雁回只看了一眼那身段便道:「到底是七絕堂的堂主,就是不一樣,弦歌這樣的大美人,平時我可是見她閣樓都不下的,今日竟是到門口來迎接你了。」
鳳千朔只搖了搖手中的扇子笑了笑,然後迎上前去,喚了聲:「弦歌。」
弦歌聞言,眸光中的情緒波動連旁邊的雁回都看得一清二楚,但最後她還是選擇沉默的垂下頭,禮貌的福了個身:「弦歌,恭迎堂主。」
「多日不見啦,你都與我生疏了。」鳳千朔清朗一笑,「別在這門口站著了,都進去吧。」言罷,他自己先往前走去。

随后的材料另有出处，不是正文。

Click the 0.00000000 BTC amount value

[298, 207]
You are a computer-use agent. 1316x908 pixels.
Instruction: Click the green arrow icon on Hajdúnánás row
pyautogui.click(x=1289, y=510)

當鳳千朔的身影與弦歌擦肩而過的時候,弦歌在他身影的陰影之中微微垂了眉目,神色難得讓雁回覺得有幾分黯淡。
但鳳千朔卻只在弦歌面前一步停下了腳步,他一轉頭,看著弦歌,伸出了手:「我太久不來,你都不願意拉住我的手了嗎?」
弦歌一怔,這才將自己的手交到了鳳千朔的掌心。大手一握,鳳千朔將弦歌牽住,他對弦歌一笑,溫柔的目光看得旁邊的好幾位姑娘都羨煞得紅了臉頰。
但大概是沒有人會嫉妒的吧,雁回看著他們攜手走進忘語樓的背影,不由得想到,什麼叫天造地設,他們這就是啊,如此般配。
然而雁回一轉念,這個男人還有一百房小妾在天南地北等著他呢……她又是不由得一歎,替弦歌感到惋惜。
身旁的天曜跟著前面兩人往忘語樓裡面走,雁回一把將他拽了回來,然後又急急忙忙的放手,搓了搓手,搓掉掌心麻麻的感覺。
天曜側頭看她,很不理解:「怎麼了?」
「你湊上去幹嘛呀?」雁回道,「沒見人家兩人走得跟幅畫一樣嗎。」
天曜努力忍住了嫌棄的表情,他只動了動嘴角:「沒看見。」
雁回斜了天曜一眼:「我瞅著你這張臉以後能說不定能長得比這堂主還誘人,但你這性格和人家相比……除了我這種吃了藥的,估計沒哪個姑娘願意和你走的。」
天曜聞言,只是冷冷勾了唇角,神色略帶譏諷:「如此甚好,我惟願此生,再不沾染情愛。」
雁回看著天曜的背影只默默的撇了下嘴,便也跟了上去。
入了忘語樓,弦歌與鳳千朔便去閣樓商量他們的事了,雁回與天曜等了一會兒,聽得僕從來報,天香坊的狐妖都被秘密的送到忘語樓後院了。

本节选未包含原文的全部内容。